**Reading text:**
______
At the time, BCE was developing a proposal for an off-river pumped hydroelectric model, which, Helen says, could have played an ‘incredibly important’ part in stabilising the local energy grid.

The idea was simple and elegant, but after feasibility study it became clear that the hydro model would only ever lose money. It would be environmentally sustainable – but not financially sustainable.

It was a disappointing setback, but BCE took stock, and began to look at other options. Now, alongside EDP Renewables, a Canberra-based company which has worked alongside other regional towns in the area, the group is in the process of establishing the necessary framework for creating a local microgrid.

The microgrid will be fuelled by a nearby solar farm, with energy stored in a lithium-ion battery. ‘The benefit of lithium is that it is so quick,’ Helen says. ‘If there is grid instability, it's providing power before the grid even knows that it needs it.’

 A working microgrid would provide power to all of Braidwood and surrounds when needed – which would mean, among other things, that crisis communications would always be secure.

 

‘I think that after the bushfires, having the road closures, everyone relying not just on the radio but on Facebook – everything was absolutely contingent on connections,’ Helen says. ‘We need to make sure that everyone is safe, so that even if power in the outside world goes down we can still function – even if it’s just to call someone and ask if they’re okay.’

 

What first impressed you about the Braidwood Clean Energy group?

The first time I fronted up to a meeting, there was already such a good knowledge base there. People weren't necessarily in for cheaper costs for power; what they really wanted was more renewables on the grid, or green electricity, and they really wanted to play their part in mitigating climate change. I felt really on the same page with everyone there, and the energy and enthusiasm around the pumped hydro project is what got me into being on the committee.
______
**Data listing:**
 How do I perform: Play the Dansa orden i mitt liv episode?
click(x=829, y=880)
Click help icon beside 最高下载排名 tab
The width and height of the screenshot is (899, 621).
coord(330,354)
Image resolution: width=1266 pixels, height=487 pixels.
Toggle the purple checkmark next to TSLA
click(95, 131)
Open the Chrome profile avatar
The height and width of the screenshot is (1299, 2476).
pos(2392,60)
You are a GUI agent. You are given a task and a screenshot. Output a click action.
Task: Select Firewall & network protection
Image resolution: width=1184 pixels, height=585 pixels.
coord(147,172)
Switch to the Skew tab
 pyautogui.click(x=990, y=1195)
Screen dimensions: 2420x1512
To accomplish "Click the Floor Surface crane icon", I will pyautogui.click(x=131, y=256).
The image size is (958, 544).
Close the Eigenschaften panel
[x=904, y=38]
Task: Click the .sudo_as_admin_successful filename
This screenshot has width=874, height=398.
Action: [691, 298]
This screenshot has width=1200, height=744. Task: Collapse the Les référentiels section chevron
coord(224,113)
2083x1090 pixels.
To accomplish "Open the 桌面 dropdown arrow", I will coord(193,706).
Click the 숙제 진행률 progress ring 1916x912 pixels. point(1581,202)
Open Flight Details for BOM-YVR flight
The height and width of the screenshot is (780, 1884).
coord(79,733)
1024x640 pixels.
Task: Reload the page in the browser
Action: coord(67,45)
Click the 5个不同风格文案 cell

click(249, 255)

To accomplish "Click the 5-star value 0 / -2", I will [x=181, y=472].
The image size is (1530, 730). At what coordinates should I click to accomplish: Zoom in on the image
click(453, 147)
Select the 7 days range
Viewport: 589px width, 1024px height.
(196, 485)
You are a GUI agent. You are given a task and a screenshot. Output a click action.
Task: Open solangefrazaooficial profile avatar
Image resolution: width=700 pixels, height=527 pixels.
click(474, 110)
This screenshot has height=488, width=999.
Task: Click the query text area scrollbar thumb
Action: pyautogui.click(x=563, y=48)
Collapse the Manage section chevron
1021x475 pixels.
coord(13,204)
______
**Job A:** In the text about Braidwood Clean Energy, translate this sentence into Spanish: "The microgrid will be fuelled by a nearby solar farm, with energy stored in a lithium-ion battery."
**Job B:**
Answer these questions using the text about Braidwood Clean Energy:
(i) What did the feasibility study reveal about the pumped hydro model's finances?
(ii) Which company is BCE working with to set up the local microgrid?
(iii) According to Helen, what did people at the first meeting really want, rather than cheaper power costs?
**Job C:** Write what comes next in the text about Braidwood Clean Energy, picking up after its final sentence.

**Reply A:** La microrred se alimentará de un parque solar cercano, y la energía se almacenará en una batería de iones de litio.

**Reply B:**
(i) It would only ever lose money.
(ii) EDP Renewables.
(iii) More renewables on the grid, or green electricity, and a chance to play their part in mitigating climate change.

**Reply C:**
For those of us who don’t have a background in power – how micro is a microgrid anyway?

It’s to scale with the population of Braidwood and surrounds. Right now, the grid will cover Majors Creek, Araluen, Mongarlowe – more or less all the places people come into town from for a cup of coffee.

 

How have you found the local response to the proposal?

We’ve had thirteen letters of support from different community groups, and support from [member for Eden-Monaro] Kristy McBain. We’ve also had some events at the National Theatre and the Servicemen’s Club, info sessions where people have come and asked really interesting questions, which we’re currently pulling together as an FAQ.

 

We do have to reassure people that we’re not proposing to go off-grid. It’s there as the back-up plan. But because we’re not altering the grid, there’s nothing to say that we can’t put more solar on top and have a community-based renewable power station if we want to.

 

This is just step one. It is making sure that we are stable, and in a country where there is more and more hazardous weather, including bushfires and floods, it makes us more self-sufficient and less vulnerable.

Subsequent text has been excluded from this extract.